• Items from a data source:
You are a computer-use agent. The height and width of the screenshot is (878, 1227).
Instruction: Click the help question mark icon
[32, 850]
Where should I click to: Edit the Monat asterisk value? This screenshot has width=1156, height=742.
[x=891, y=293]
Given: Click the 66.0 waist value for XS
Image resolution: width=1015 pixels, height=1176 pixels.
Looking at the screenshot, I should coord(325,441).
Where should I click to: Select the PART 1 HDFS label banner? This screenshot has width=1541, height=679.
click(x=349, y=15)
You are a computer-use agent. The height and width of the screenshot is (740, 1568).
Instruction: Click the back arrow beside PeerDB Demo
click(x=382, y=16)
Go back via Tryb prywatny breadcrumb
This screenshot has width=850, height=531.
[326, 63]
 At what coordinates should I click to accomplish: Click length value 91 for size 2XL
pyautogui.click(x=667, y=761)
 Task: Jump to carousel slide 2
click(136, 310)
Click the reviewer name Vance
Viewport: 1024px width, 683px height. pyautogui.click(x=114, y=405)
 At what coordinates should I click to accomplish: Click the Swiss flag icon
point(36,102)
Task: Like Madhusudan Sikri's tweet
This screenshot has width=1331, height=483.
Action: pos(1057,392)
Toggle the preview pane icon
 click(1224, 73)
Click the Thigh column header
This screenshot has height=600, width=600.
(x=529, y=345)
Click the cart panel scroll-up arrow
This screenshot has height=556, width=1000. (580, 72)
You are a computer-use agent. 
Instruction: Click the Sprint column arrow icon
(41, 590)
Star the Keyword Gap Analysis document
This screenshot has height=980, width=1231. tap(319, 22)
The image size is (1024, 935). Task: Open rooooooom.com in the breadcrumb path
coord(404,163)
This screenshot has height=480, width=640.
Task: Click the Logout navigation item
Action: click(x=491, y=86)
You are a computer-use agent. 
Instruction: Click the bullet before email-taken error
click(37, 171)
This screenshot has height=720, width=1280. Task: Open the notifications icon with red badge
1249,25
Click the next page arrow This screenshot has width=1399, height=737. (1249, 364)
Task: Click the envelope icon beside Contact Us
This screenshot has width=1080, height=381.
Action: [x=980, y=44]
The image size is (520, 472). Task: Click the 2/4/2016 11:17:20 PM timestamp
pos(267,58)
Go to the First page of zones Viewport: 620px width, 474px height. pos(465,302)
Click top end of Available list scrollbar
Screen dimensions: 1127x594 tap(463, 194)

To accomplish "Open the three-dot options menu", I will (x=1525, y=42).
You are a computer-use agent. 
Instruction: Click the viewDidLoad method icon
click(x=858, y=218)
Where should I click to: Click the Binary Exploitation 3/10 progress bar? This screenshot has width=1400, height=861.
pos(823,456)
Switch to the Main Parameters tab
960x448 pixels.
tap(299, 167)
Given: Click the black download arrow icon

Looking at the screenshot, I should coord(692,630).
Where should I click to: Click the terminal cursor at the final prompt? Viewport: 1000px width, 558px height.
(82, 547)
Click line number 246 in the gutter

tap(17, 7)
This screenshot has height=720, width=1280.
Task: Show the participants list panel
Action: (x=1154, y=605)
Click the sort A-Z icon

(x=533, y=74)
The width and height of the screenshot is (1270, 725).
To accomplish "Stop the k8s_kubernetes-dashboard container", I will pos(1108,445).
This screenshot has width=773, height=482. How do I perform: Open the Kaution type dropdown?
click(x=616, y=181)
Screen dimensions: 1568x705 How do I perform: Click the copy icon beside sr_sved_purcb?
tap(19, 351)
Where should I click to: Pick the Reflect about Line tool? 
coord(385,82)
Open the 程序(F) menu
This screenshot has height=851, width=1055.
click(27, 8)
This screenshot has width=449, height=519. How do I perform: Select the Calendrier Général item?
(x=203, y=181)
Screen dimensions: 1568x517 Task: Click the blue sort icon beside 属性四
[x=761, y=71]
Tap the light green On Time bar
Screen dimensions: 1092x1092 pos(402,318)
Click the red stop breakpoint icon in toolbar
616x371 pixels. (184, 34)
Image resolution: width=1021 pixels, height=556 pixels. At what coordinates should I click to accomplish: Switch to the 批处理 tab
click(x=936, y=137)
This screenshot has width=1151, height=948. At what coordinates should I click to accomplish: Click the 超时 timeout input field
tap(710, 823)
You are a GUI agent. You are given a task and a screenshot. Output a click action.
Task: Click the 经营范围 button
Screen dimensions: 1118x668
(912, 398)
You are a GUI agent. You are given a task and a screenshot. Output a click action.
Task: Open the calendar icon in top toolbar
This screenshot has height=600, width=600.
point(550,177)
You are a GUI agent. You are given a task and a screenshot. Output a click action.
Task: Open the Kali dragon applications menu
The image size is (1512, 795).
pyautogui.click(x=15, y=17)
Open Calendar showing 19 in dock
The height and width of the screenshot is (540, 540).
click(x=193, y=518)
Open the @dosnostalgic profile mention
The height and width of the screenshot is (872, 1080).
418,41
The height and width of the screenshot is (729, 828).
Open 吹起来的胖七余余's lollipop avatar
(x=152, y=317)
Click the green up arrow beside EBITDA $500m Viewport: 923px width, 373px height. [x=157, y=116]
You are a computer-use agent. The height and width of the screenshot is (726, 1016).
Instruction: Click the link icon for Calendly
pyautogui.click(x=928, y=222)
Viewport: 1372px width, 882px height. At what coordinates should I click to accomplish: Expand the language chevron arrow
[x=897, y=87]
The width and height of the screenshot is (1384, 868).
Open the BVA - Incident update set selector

• Task requirements: From the line containing "is (726, 1016)." through the last line of the entries above, print each line exactly as it stands.

• Response for this exercise:
You are a computer-use agent. The height and width of the screenshot is (726, 1016).
Instruction: Click the link icon for Calendly
pyautogui.click(x=928, y=222)
Viewport: 1372px width, 882px height. At what coordinates should I click to accomplish: Expand the language chevron arrow
[x=897, y=87]
The width and height of the screenshot is (1384, 868).
Open the BVA - Incident update set selector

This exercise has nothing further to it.